It is incredibly brave for a female student to speak out against their accuser especially if their accuser is someone powerful.
But from the media reports concerning sexual harassment at Makerere university in which some lecturers were accused, one could clearly see some power dynamics at play.
The dynamics at play included those of the lecturer and student, and those between men and women. As is the case with social media, it was not hard to find many blaming the survivors.
Some said, the survivors “asked for it” and others put the blame on poor parenting. Same old arguments, right? I personally don’t buy those arguments.
First, to suggest that the survivors in some way asked for the assaults, is simply a furtherance of the essentialists categorisation of women or women problems in our society.
Parenting too could be a subjugating factor when it comes to women issues. Of course, “good parenting” as term can be subjected to several interpretations.
But the traditional way of raising the girl-child is geared towards ensuring that the girl-child is submissive to a man. This also adds to the power dynamics of keeping the woman in an unfair position in society.
In many cases as in the above, the female student may feel trapped because of threats from the lecturer. In the media reports, the accusers vividly explained how they were lured into unwanted sexual acts by their lecturers using threats if they spoke out.
This is not the first time such accusations have surfaced from the same institution. It is the nightmare of every parent who sends their child to study at the university but only to learn of how their daughter was taken advantage of by someone in a powerful position.
To the survivor, it takes a lot of guts to speak out against the accused. Even harder, to narrate their ordeal before any third party or even to their own parents because of stigma.
Research suggests that for some, having power tends to decrease the mental capacities of those in power to contemplate their behaviours over others. A lecturer sexually assaulting a student is a clear example of how power can be disconnecting in society. Even so, it is a clear misuse of power.
It is even worse when there are several accusers as in the case of a lecturer subject to investigation. I must stress however, that most of the lecturers act professionally and strive for most part of their careers to educate many Ugandans who in turn benefit the country.
The real impact of sexual assaults on the survivors should not be under estimated as those affected have to live with the consequences.
It takes someone brave because, the accused as a lecturer, is someone in a power position as opposed to the survivor who is a student as in this case. The power lies with the lecturer who has a secure job. It is he who has the key to the student´s success or the key for the students acquiring a job in the future.

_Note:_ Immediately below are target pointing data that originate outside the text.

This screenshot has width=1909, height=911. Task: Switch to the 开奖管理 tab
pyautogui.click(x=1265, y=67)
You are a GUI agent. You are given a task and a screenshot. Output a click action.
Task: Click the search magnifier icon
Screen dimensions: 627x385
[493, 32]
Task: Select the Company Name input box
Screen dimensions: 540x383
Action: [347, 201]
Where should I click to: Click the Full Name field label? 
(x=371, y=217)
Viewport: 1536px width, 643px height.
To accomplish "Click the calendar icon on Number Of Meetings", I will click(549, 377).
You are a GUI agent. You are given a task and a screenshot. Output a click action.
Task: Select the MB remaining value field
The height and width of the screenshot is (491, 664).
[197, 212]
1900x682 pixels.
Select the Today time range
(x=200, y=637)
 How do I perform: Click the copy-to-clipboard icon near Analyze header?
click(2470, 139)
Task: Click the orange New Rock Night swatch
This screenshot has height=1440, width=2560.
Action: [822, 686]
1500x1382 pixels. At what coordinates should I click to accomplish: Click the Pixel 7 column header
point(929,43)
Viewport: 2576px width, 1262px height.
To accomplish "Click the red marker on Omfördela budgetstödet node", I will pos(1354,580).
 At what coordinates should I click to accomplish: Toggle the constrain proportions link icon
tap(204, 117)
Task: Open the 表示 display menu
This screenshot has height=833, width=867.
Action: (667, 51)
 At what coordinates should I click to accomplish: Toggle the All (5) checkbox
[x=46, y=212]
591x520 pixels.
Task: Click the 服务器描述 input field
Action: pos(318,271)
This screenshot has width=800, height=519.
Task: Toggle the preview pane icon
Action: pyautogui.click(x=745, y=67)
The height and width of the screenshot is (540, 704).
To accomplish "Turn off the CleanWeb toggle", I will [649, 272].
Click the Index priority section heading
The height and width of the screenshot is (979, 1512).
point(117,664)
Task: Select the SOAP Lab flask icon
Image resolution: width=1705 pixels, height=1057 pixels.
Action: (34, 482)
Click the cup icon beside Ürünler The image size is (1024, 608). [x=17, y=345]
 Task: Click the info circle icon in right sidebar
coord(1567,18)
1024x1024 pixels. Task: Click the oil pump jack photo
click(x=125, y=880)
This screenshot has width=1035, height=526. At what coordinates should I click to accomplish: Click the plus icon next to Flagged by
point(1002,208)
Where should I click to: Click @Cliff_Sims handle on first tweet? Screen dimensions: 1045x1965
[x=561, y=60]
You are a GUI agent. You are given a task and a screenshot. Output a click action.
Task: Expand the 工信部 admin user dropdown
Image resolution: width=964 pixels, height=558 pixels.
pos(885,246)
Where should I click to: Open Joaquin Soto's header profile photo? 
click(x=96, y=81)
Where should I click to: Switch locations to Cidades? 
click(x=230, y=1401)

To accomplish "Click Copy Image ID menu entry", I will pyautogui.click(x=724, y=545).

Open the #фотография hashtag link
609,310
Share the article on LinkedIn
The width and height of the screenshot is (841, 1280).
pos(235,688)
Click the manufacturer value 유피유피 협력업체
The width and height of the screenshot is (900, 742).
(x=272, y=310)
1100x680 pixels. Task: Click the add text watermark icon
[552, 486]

The lecturer too, being the expert who imparts his knowledge to the student puts the student in a more unfair power position.
We also live in a society where everything is steered through androcentric eyes where the man, at least culturally is given special preference to a woman.
If a woman reports sexual abuse, they are more likely to be blamed more than the accused. At least as the case with one of the interviewees in one of the reports and also judging by some social media posts.
The fact that the abused faces a trial by public or some sections of the media, attests to the power dynamics from a societal perspective. No co-incidence however, that all the survivors alleging sexual abuse were female in the reports. This all comes down to one thing, power.
Power misused to exploit one in an unfair position. But other factors could through intersectionality play a part in this like gender, culture and identity.
Due to power disparities between the survivors and the accused persons, it makes it hard for the survivors to report abuse to the authorities because of stigma. For the survivors, co-operation with the authorities might not be easy not with court either for fear of facing their accusers.
Court documents are public documents that can easily be accessed by anyone so, there could be a risk of compromising the survivor´s identities.
The hegemonic masculinity of our society ensures that sexual misconduct goes on unabated. The solutions however are never very far from us.
Campaigns like #ME TOO cannot bring this to an end, but they could help highlight this problem.
Such campaigns could help change the way we think about sexual assault and could challenge some of these power dynamics.
As a society, problems affecting women should be given the same weight as any other problem affecting the society.
Open debates concerning sexual harassment in higher institutions of learning focusing on differentiating between what is okay and when one over-steps the boundaries should be frequent.
Ultimately, sexual misconduct at higher institutions of learning could be ended through an education that calls on one to challenge social structures like power or gender roles in society.